Friday, June 20, 2008

And count slowly

People enjoy griping about the way people drive in their city, and here I go. Saskatoon has its share of problems but unlike any city I’ve seen before. Unlike Calgary, my chief annoyance with Saskatoon drivers is that they drive too slowly. The unposted and average speed limit of Saskatoon is 40 km/h. I don’t advocate speeding, but there should be a collective effort to get from A to B. Driving should be like dropping onto a stream, flowing towards your destination and dropping out at the right eddy. In Saskatoon it’s like trudging through waist deep water. I’ve never seen a more complacent populace of motorists. There is a customary delay of 1 Mississippi... 2 Mississippi... 3 Mississippi... 4 Mississippi... 5 Mississippi... before releasing the brake when the light turns green. And proof positive of this custom is that people consistently drive through aging yellow lights with the surety of a cannon-baller who knows there’s water in the pool. Then there’s the four-way face ballet. That’s when four drivers are at a four-way stop and are all looking at each other trying to decide, with a series of subtle eyebrow raises, which one of them should proceed next.

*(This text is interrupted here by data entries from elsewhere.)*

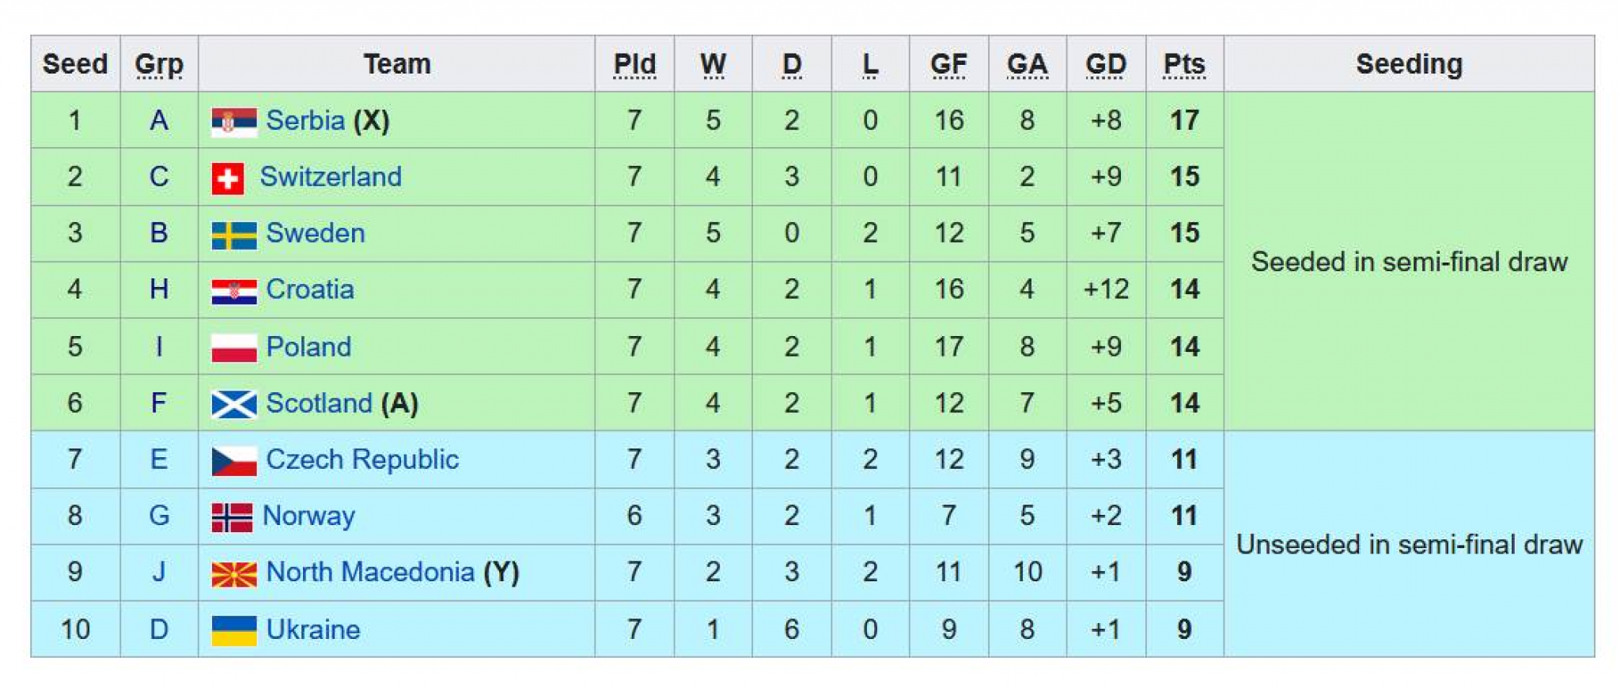Open the Serbia team link
Viewport: 1620px width, 688px height.
(305, 120)
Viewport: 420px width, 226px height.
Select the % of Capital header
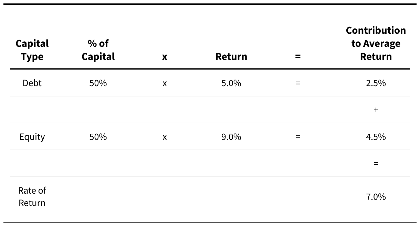(98, 50)
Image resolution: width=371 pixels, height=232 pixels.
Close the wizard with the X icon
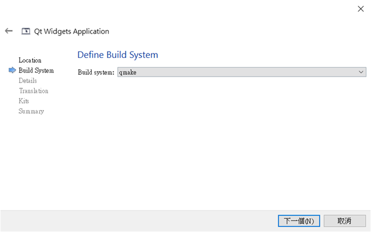pyautogui.click(x=361, y=9)
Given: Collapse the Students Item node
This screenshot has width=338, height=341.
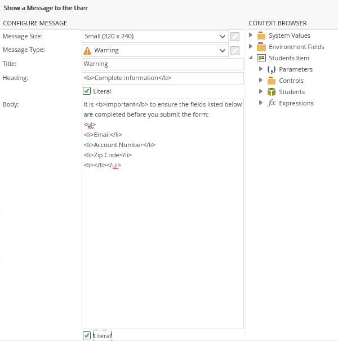Looking at the screenshot, I should 251,58.
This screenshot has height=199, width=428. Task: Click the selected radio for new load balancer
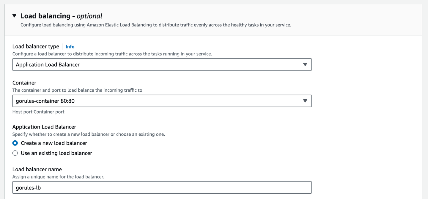coord(15,143)
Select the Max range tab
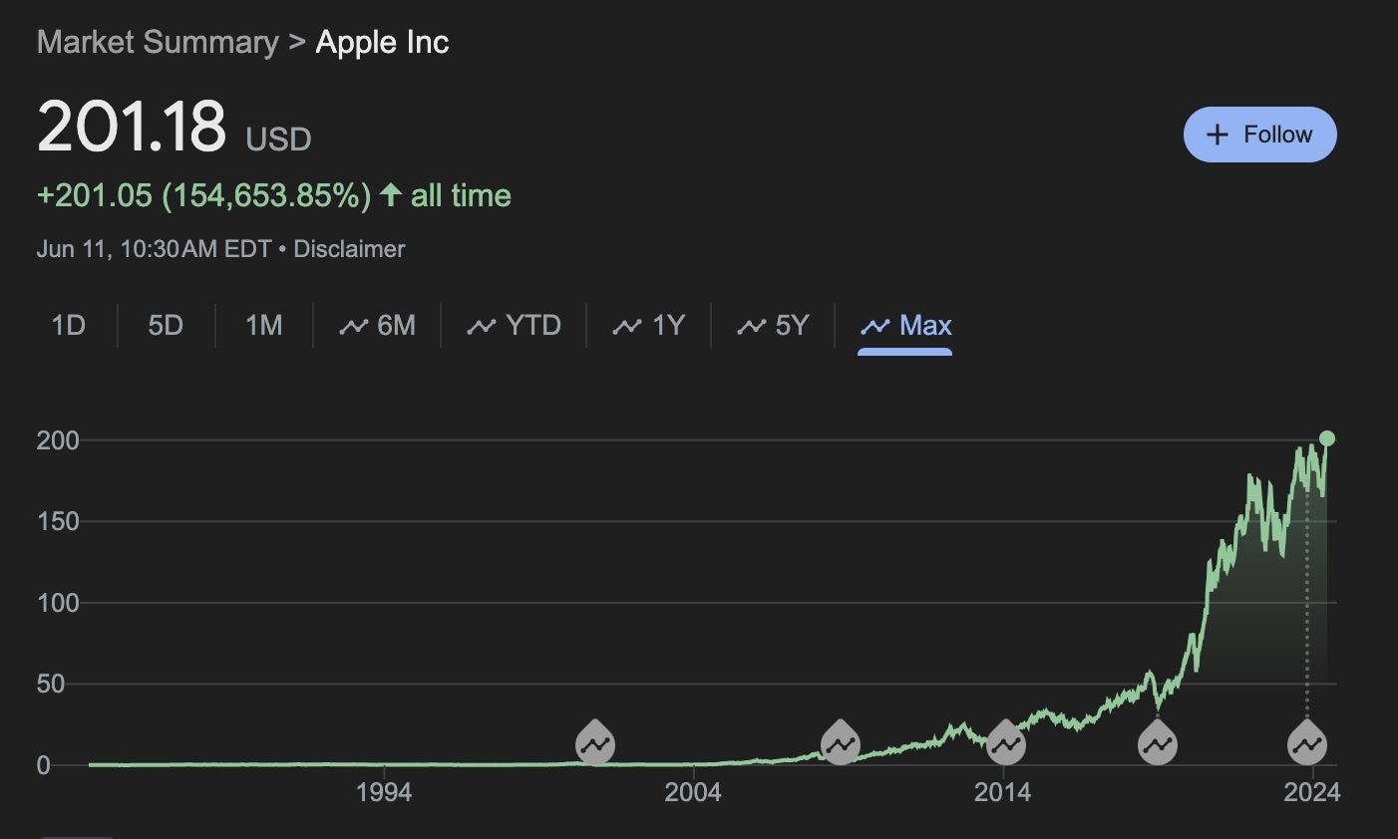Image resolution: width=1398 pixels, height=839 pixels. [905, 326]
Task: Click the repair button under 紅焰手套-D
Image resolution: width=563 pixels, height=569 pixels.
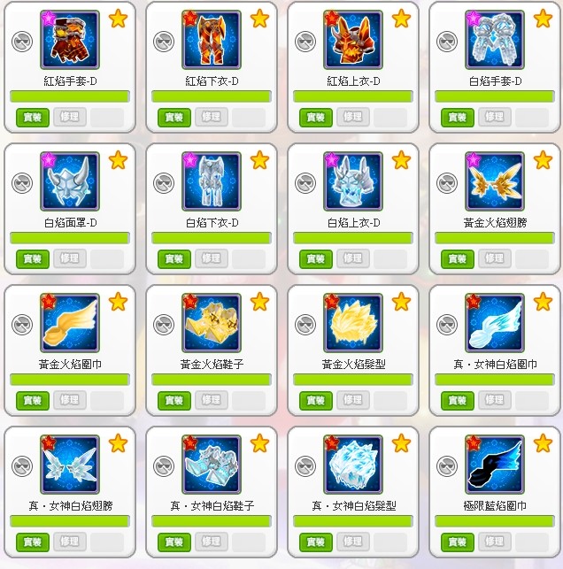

Travelling through this culture of the driving dead is not without its advantages. Like the last remaining able-bodied punk in a town overrun by zombies, I move briskly through the motorcoma. It’s not uncommon to see five cars lined up in one lane and the lane next to it empty at a red light. The driver of the fifth car must know that they’ll be waiting 25 mississippi’s before carefully inching forward. Of course, they’re not worried, they’ll just roll through when it’s yellow. And I’ve mastered the eyebrow twitch that entitles me first passage at the four-way stop.

I think I enjoy driving in Europe the most. There seems to be an understanding there. There’s a flow. You must take your opportunities when they come or they’ll be taken from you. And, as mother fearlessly demonstrated, following the rules over there is purely optional and you can drive wherever you want. One way street? I don’t think so. Tram tracks? No problem! Pulling into traffic and hitting the brakes? Mastered. License? Pff. And with a forward-shooting water canon on the front of her car she never had to master the eyebrow twitch.

Thursday, June 5, 2008

Release the hounds!

Since the first time the corporate computer network was connected to the information superhighway, curious and internet savvy employees have been surreptitiously reaching out beyond the company firewall to interact with the world. Early on in this era, their browsing was quite innocent, exploring what the cyber world had to offer, perhaps since there was no internet at home. This of course ate up company time causing a cascade of reduced productivity and eventually a drop in net capital gain. Since no company wants to pay an employee for two weeks for what could be done in one week, managers had IT implement countermeasures such as restricting internet access to its employees to certain times and certain work-based sites. This meant those employees had to find other methods of getting what they needed from the net, which meant IT had to find other ways of implementing restrictions, ad vitam aut culpum.

Much like the race between virus programmers and antivirus programmers who exchange leading each other by a nose, there is a race at the office between Instant Messenger users and Information Technology departments. It is a race between good and evil. On one side you have people for honest and unrestricted communication at the office (PHUC OFF) who enjoy chatting with loved ones and long distance family members while their workload permits. On the other side you have Big Brother whose primary task is to remove all elements of potential distraction so as to allow the employee’s focus to be but on his task. These elements include but are not limited to sunlight, oxygen, peripheral vision, hair space, humour, opinion, blinking slowly, foot tapping, coffee refilling, window out-looking, face scratching and confirming dinner plans. A babysat worker is a productive worker! People are now free to delete the ubiquitous resume line “Able to work proficiently without supervision”, be it spurious or not. It's no longer applicable.

Over my years, many a trusty chat client has fallen at the end of a hoplITe spear. MSN, Trillian, Skype, Gaim, Meebo and Jabber to name a few. They each seem to last a few months before they are spotted by sentries and the hounds are loosed. I am currently winning this race thanks to a neat, little web-based messaging service called RadiusIM. So with my alert sounds turned down to a two foot audible radius I can chat away again to my heart’s content work permitting. At least for now the sun is shining and I'm tapping my feet. We’ll see how long this one lasts before Big Brother slaps my hand and takes the toy from this baby again.